Yesterday was the only day over the Easter weekend with a forecast of high probability of sunshine.  It felt like pushing my luck going again so soon after last Sunday's trip out to Site B, and on a Saturday, too, when there's often workmen about, at least for part of the day.  I'm going to get caught sooner or later, I suppose, and will get to see what happens.  I left it till late afternoon, setting off at around four, after a morning and early afternoon matt white emulsioning stuff around the house, and with a two minute sit down in the garden first and a banana for energy for the cycle ride.

Like last time it was sometimes cloudy, which occasionally meant standing around waiting for the sun to pop back out.  And as for those clouds getting in the way, they're never quite in the right place compositionally either, someone ought to invent something to fix that, like a small remote control, perhaps.  Point, move, re-shape, that sort of thing, how hard can it be?

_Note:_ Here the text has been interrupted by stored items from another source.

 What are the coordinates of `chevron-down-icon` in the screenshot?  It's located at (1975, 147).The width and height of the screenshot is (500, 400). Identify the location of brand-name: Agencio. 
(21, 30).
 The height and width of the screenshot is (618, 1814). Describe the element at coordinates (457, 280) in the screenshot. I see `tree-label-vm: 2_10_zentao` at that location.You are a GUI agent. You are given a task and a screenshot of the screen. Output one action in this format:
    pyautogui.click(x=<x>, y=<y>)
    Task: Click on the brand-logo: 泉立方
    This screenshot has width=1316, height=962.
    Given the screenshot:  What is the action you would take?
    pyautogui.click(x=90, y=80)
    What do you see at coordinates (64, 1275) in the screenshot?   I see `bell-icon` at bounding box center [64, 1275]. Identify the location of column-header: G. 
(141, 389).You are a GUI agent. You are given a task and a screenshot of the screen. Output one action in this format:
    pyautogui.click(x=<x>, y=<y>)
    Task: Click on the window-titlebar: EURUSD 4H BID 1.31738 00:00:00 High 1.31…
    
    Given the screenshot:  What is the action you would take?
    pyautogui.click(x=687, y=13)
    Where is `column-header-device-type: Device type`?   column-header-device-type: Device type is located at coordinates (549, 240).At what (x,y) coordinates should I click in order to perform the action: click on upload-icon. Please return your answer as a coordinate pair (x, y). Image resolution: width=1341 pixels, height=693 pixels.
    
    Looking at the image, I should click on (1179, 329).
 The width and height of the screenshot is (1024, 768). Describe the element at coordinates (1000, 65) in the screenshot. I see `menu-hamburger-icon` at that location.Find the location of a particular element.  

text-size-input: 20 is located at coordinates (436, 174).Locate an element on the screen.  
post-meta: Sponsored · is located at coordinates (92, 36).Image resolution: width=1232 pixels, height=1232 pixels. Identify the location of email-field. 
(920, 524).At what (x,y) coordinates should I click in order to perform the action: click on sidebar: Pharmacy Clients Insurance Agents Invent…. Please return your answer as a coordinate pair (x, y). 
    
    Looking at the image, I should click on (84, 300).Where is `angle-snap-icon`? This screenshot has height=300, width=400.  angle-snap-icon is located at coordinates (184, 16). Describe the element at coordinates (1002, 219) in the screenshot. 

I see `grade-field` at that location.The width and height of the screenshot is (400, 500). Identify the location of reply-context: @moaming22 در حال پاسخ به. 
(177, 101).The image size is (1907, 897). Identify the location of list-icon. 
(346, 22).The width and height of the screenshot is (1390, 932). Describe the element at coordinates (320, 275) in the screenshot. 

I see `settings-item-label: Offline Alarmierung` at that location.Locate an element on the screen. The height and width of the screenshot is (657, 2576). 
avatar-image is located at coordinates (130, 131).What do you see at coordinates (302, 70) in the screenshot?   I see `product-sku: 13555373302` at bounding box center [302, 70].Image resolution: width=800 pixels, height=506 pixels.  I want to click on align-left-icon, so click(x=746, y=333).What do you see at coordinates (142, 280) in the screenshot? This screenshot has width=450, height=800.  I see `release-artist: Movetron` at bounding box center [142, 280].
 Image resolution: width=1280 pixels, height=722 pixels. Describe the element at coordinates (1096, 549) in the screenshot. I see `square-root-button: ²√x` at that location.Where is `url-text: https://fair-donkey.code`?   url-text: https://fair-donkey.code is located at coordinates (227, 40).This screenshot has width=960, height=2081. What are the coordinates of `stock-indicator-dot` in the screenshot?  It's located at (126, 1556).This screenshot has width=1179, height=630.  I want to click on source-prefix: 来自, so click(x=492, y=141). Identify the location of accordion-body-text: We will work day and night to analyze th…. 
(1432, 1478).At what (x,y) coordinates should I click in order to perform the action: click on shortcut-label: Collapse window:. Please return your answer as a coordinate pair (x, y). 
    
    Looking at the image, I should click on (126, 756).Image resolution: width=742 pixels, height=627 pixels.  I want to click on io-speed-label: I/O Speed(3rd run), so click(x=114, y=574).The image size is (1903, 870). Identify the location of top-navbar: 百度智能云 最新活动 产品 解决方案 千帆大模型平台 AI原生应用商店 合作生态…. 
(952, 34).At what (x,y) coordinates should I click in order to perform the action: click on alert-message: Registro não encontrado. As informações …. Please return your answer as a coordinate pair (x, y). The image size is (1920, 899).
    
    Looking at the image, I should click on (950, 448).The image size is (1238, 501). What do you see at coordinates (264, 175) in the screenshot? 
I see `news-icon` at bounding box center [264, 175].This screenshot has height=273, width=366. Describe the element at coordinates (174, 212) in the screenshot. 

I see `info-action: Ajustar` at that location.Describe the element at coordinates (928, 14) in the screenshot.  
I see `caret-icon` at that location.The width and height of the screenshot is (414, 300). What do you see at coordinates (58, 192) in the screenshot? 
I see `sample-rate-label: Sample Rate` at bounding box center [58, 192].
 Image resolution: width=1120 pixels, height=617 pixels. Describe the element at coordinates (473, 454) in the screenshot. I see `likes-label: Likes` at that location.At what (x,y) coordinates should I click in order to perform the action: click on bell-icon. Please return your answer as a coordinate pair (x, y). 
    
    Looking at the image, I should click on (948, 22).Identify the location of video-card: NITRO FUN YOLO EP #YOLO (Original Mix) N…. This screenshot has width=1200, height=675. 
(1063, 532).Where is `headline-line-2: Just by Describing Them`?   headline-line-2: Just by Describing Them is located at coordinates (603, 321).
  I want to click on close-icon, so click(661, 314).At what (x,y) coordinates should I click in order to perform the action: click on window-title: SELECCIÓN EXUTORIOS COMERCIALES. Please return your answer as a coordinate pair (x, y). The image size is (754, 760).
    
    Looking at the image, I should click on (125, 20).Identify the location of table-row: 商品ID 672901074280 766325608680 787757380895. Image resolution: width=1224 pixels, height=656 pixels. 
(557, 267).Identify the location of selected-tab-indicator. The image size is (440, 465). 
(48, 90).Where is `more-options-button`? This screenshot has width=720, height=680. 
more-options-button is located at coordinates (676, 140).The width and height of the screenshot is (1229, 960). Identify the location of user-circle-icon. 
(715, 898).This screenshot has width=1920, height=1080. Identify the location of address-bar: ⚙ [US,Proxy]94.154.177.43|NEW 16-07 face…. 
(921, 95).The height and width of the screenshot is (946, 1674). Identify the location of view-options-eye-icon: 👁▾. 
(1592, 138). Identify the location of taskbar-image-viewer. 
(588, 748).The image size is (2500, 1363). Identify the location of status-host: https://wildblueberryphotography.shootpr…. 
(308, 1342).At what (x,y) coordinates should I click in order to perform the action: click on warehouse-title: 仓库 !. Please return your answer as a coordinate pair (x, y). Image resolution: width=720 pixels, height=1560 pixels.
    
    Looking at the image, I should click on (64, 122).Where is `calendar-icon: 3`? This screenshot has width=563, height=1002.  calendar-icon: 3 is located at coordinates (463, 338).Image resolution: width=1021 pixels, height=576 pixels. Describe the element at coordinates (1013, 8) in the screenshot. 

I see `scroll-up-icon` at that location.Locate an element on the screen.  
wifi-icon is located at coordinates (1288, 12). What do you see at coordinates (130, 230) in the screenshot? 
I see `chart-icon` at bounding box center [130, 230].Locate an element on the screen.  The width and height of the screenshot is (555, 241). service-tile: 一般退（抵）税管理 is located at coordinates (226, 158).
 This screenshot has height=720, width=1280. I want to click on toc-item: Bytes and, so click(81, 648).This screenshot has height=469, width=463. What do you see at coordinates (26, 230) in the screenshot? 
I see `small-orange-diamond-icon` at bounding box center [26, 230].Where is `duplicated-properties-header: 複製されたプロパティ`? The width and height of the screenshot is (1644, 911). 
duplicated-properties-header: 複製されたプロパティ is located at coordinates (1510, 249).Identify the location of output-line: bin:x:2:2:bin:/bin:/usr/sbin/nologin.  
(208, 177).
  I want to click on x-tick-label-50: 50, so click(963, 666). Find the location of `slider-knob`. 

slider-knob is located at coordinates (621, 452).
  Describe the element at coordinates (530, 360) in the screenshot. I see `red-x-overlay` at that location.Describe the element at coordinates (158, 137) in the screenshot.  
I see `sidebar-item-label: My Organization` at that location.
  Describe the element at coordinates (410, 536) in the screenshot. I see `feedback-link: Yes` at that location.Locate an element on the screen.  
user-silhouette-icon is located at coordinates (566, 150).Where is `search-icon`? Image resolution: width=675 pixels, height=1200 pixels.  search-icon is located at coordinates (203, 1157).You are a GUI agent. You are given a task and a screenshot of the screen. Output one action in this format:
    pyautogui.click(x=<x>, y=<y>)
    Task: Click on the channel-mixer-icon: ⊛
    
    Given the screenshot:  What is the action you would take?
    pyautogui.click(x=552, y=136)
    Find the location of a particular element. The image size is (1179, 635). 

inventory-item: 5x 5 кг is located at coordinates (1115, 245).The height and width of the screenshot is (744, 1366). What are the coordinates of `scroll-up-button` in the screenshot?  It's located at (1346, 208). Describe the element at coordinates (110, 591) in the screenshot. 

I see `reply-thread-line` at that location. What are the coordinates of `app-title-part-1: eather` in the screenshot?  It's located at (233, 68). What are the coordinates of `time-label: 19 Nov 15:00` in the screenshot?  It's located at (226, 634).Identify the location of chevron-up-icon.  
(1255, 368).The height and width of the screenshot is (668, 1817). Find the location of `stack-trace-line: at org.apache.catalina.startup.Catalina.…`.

I do my panoramic stitching in-camera now, through the flick of a switch, a tiny one.  It might be the size of a credit card this camera (I arrived and checked my pockets in a panic wondering if I had actually remembered to bring it with me) but the processing power to churn out huge panoramic images is wildly amazing and easily exciting enough to make me smile out loud.  Firing off multiple frames and stitching them in five seconds uses up more battery power but it's soooOOoooo remarkable - it would take me forever doing these in Hugin at home on a laptop.

As well as trying to draw the horizon as a straight line (like this one) it's a treat to try to bend the scene into a new form, re-working it into a super-sculpture.  The camera can get annoyed with some of these bendy trajectories and pulls out with only half the frame intact, but more often than not it keeps going, chugging away furiously and comes up with a decent result.  And I've noticed it's definitely getting better at working out what I'm trying to do and tries to do it.  It's massively brainy.  The 12-13 MB jpeg output is detailed, and at 254dpi works out at metre-wide prints; not that I am thinking of ever printing, and if I did it would be at 12" or 16" tops, and probably smaller than that, most likely, much smaller. After all, small, is still the new very big, as everyone knows, even if they aren't admitting it. Yet. And so that means really small is the extremely very big.  It makes sense.  To me.

It's still nice to know the detail is in there, even if it will be invisible.